• [Given instruction]
Find each line in the entries below that contains the string "Describe" and copy those lines. Matching is case-sensitive.

━━━━━━━━

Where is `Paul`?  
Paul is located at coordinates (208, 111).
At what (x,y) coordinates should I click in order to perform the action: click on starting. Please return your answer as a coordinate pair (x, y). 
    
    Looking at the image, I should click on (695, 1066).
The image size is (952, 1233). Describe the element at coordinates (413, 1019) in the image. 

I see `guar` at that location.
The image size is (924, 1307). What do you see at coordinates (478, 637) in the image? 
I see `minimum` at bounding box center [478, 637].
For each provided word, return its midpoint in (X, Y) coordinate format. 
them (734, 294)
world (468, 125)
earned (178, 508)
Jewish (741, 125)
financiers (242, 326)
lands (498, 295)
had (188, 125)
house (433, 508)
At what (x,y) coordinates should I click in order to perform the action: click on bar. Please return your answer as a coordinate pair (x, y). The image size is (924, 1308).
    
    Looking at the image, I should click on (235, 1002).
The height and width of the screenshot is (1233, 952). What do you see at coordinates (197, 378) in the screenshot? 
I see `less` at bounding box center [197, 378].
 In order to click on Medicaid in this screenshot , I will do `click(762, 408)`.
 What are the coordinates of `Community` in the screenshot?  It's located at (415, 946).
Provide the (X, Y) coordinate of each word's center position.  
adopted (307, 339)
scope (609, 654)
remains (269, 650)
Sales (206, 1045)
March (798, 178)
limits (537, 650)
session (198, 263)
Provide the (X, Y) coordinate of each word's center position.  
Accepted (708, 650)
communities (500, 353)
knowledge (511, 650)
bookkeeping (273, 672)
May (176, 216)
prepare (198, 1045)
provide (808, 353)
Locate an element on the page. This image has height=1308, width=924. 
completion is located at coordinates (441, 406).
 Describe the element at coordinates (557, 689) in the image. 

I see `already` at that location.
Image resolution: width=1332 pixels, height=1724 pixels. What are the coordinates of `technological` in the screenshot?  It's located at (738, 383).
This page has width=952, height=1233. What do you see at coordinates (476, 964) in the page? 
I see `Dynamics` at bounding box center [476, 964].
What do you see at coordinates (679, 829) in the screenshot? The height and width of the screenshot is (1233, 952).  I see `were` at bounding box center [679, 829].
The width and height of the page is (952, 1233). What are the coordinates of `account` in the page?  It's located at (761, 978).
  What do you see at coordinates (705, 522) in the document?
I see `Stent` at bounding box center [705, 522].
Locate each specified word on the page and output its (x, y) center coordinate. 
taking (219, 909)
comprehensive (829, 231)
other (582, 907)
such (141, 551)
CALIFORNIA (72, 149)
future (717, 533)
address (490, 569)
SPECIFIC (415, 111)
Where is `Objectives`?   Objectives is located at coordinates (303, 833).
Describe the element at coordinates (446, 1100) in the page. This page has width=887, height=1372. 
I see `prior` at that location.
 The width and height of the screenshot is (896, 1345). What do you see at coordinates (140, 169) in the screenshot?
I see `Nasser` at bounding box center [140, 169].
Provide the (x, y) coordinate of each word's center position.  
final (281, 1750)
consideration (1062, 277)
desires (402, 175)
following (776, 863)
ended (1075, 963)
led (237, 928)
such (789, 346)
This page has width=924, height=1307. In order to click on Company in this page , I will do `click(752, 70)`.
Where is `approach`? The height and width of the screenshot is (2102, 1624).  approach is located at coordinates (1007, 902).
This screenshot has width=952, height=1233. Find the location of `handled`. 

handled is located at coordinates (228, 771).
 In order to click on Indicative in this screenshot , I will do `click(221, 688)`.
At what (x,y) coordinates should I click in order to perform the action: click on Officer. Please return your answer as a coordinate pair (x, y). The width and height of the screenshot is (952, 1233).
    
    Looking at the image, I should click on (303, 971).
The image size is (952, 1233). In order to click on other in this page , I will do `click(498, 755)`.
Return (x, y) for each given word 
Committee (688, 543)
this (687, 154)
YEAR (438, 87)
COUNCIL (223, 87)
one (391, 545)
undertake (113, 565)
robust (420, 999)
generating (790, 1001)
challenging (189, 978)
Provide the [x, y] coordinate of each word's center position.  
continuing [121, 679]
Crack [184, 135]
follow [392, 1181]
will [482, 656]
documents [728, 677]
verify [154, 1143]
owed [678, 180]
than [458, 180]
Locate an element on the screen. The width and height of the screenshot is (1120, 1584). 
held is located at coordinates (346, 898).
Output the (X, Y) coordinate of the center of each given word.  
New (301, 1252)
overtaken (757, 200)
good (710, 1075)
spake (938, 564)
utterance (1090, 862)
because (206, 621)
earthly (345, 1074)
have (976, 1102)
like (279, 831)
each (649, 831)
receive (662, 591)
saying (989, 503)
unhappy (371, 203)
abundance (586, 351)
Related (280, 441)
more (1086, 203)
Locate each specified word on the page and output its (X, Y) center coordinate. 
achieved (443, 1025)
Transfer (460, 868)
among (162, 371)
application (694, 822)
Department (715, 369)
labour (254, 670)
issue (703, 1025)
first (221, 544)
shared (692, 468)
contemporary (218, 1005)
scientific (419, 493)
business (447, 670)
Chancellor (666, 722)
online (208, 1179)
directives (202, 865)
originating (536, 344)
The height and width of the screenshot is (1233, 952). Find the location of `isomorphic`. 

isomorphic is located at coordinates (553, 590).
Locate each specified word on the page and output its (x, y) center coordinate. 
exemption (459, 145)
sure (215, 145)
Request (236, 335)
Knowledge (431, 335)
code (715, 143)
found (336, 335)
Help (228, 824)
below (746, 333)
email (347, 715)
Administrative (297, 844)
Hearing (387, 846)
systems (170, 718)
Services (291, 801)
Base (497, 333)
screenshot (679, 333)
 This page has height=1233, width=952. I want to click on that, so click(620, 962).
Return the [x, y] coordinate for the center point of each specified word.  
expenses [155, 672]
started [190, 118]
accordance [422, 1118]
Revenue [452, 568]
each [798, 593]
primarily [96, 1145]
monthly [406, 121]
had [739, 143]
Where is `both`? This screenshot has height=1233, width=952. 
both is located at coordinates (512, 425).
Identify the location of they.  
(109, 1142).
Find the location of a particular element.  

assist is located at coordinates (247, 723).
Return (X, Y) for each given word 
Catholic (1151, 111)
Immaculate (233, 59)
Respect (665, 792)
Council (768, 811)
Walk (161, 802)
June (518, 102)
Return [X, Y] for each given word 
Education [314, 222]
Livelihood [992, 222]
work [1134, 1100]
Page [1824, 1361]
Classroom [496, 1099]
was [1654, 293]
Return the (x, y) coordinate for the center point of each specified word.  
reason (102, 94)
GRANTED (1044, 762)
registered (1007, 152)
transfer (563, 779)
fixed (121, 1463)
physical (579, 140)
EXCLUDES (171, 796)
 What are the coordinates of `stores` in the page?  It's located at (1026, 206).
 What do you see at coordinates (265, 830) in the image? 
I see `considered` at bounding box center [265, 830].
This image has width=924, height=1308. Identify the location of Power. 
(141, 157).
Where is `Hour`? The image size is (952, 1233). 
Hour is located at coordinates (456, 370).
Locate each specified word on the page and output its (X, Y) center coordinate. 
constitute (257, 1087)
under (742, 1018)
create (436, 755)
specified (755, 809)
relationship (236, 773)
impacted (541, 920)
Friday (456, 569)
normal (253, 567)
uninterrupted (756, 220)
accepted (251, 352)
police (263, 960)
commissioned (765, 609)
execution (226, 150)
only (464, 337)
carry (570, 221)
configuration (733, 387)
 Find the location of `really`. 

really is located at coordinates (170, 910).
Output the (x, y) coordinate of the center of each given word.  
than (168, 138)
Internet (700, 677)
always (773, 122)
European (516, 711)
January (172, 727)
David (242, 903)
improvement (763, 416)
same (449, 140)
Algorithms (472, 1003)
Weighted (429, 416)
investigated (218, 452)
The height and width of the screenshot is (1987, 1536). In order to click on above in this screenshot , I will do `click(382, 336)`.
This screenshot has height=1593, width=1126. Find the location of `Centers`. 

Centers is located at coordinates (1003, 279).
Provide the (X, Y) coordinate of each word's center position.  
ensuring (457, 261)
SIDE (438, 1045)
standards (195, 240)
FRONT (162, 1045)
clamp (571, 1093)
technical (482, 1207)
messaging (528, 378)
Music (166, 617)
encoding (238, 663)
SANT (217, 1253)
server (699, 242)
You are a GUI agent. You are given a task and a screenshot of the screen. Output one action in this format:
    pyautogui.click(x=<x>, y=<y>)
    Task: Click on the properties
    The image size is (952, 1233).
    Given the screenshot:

━━━━━━━━

• [Answer to this problem]
The image size is (952, 1233). Describe the element at coordinates (413, 1019) in the image. 
 Describe the element at coordinates (557, 689) in the image. 
Describe the element at coordinates (446, 1100) in the page. This page has width=887, height=1372. 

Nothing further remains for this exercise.